The manufactured connection pin is electrically connected by having one end coupled to the electrode or pad of the first substrate and the other end coupled to the electrode or pad of the second substrate, or one end coupled to the electrode or pad of the first substrate and the other end being coupled to the electrode or pad of the first substrate. It is electrically connected by combining it with a semiconductor chip. At this time, the bonding is achieved by melting the solder paste provided on the electrode or pad, the flux, and the solder layer provided on the outer and/or bottom surfaces of the connection pin.

Normally, a connection pin is made by melting the solder layer on the first substrate side on the outer surface of the metal pin and attaching one end to the first substrate to erect the metal pin, and then melting the solder layer on the second substrate side and attaching it to the second substrate. Electrically connect the second board.

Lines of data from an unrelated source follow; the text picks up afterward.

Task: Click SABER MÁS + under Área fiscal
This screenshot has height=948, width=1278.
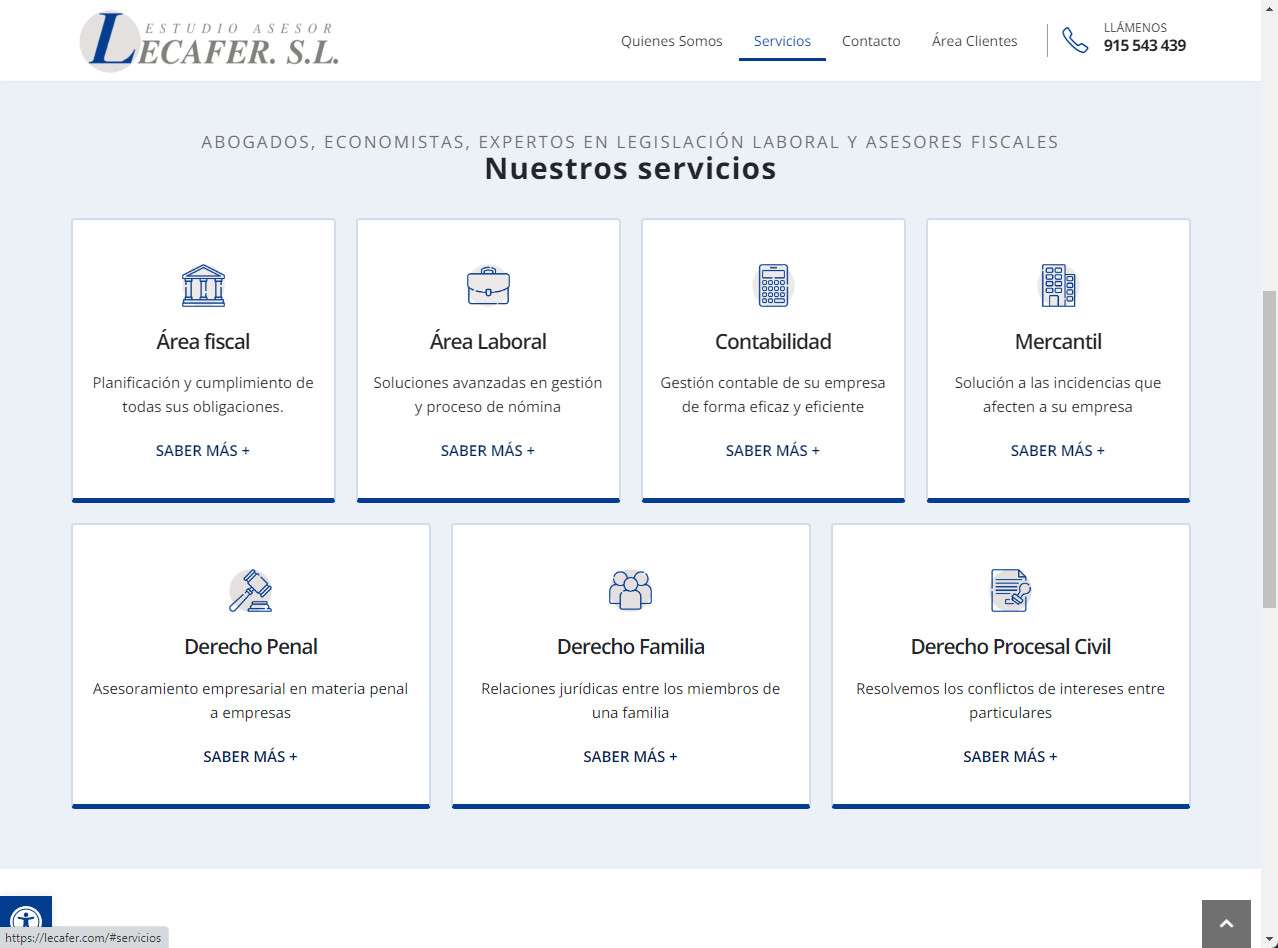Action: tap(203, 451)
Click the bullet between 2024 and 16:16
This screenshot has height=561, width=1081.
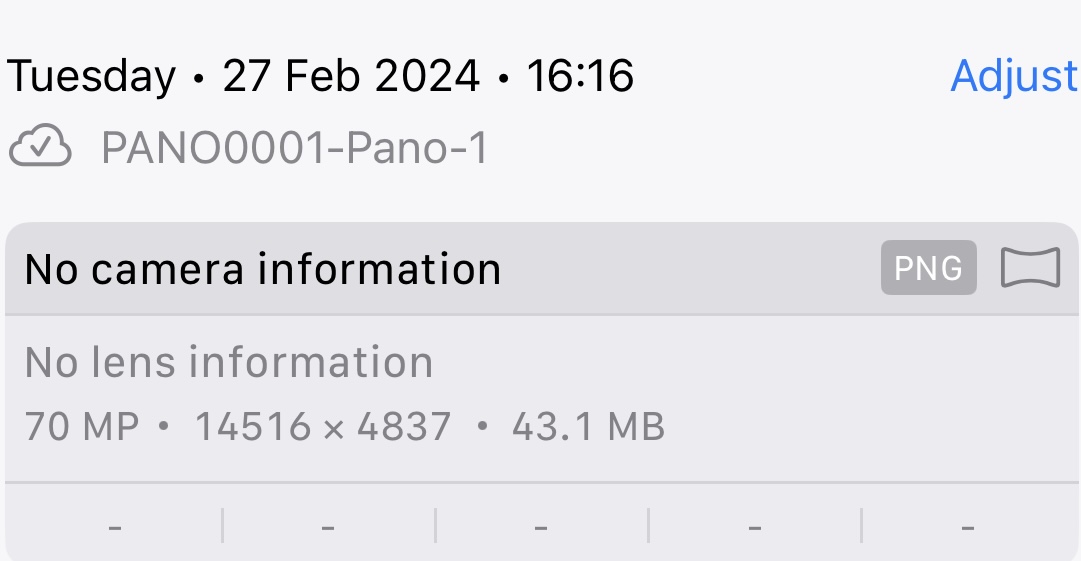point(503,79)
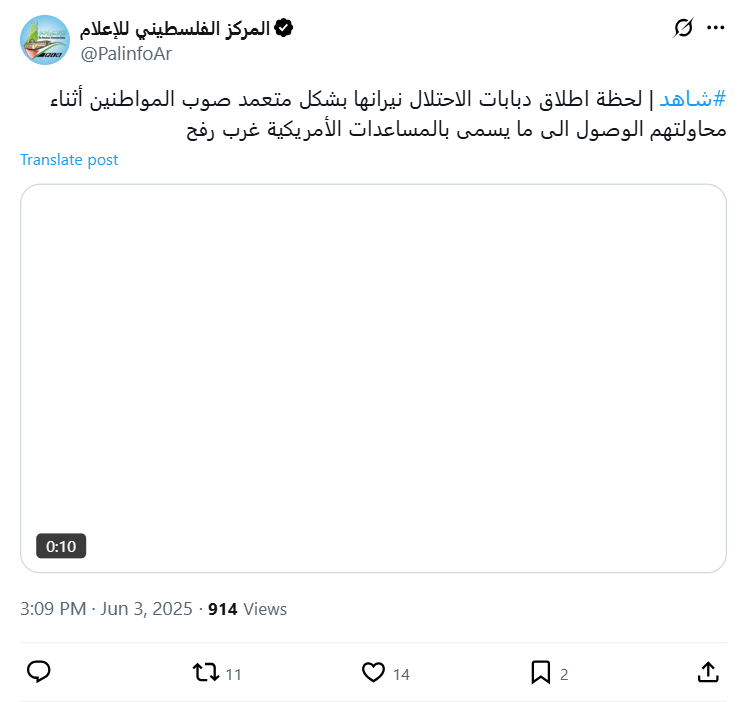Viewport: 747px width, 702px height.
Task: Repost this post using the arrows icon
Action: tap(205, 673)
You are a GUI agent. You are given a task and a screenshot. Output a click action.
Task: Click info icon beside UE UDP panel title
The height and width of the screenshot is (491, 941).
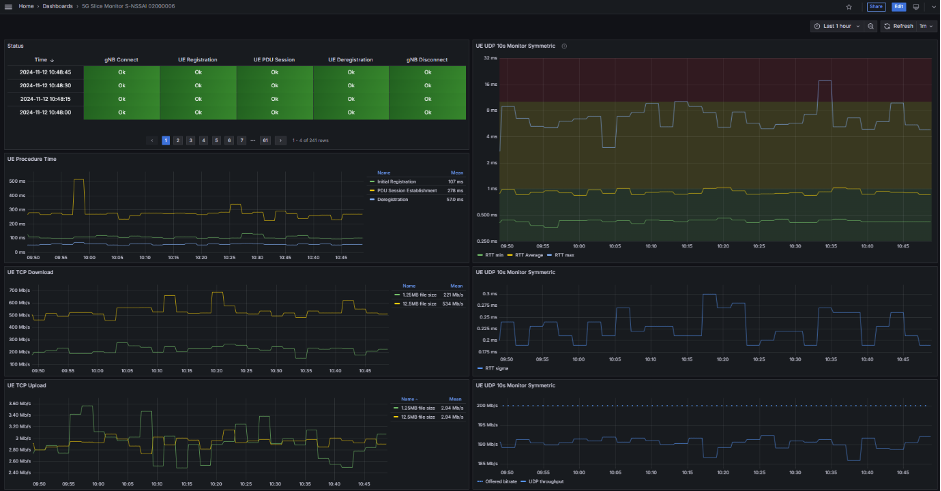click(x=565, y=46)
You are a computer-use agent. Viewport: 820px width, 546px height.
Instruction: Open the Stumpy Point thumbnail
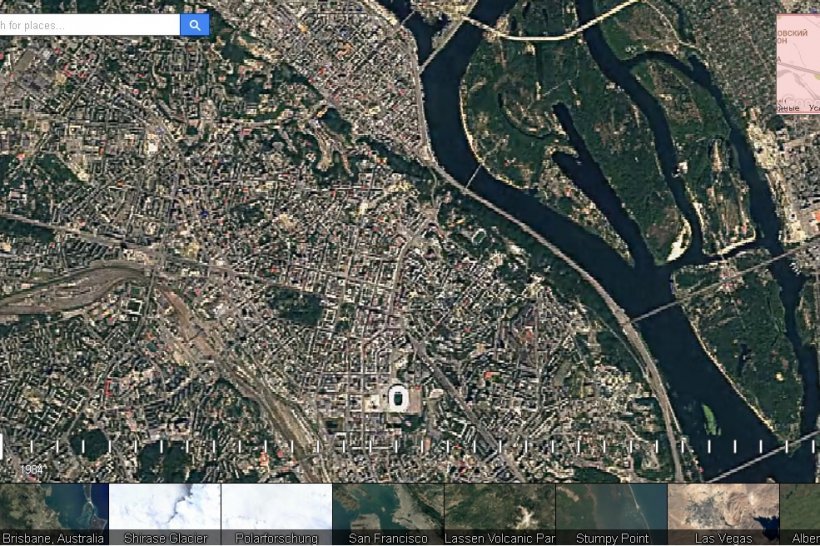tap(611, 514)
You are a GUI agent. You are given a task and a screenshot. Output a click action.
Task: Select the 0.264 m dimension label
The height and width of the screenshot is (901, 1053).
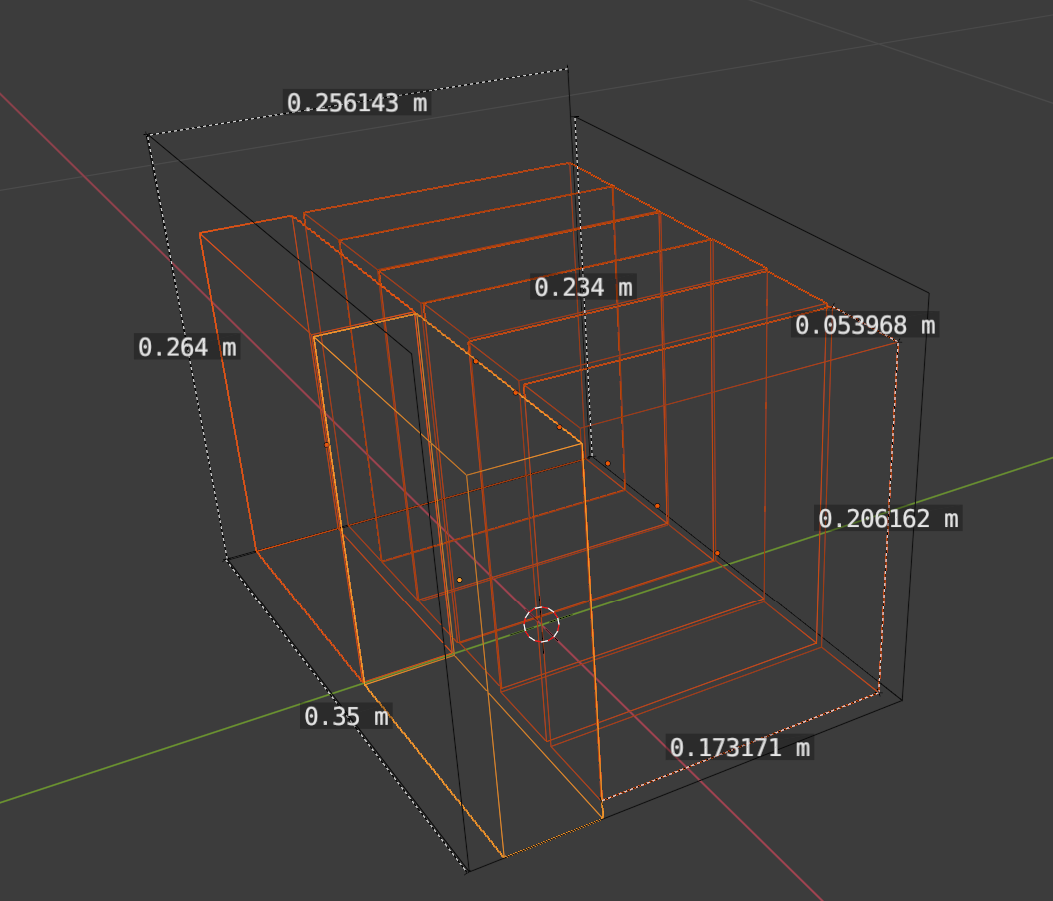pyautogui.click(x=187, y=347)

However, the solder layer of the connection pin due to melting does not melt in a certain shape but melts in a random shape, which causes a problem in that the height of the connection pin varies. Furthermore, when heat is applied to attach the other end of the connection pin to the second substrate, the one end and the first substrate may melt, causing the connection pin to collapse or tilt.

Therefore, in this aspect, a method of stably connecting a first substrate and a second substrate, or a substrate and a semiconductor chip using a connection pin is provided.

Figure 6 is a process diagram showing the connection method. In Figure 6, the connection pin is exaggeratedly tilted for convenience of explanation. According to this, the connection process is an electrical connection method of electrically connecting an electrode or pad of a first substrate and an electrode or pad of a second substrate, wherein at least the outer surface of the copper alloy pin containing copper is connected to the electrode or pad of the first substrate. A first end connection step of attaching one end of a connection pin to one area, forming a resin film by applying polymer resin around the attached connection pin on the first substrate to a height where the other end of the connection pin is exposed. It includes a resin application step, and a second end connection step of turning the first substrate over, melting the solder layer on the other end of the connection pin, and attaching it to the second substrate.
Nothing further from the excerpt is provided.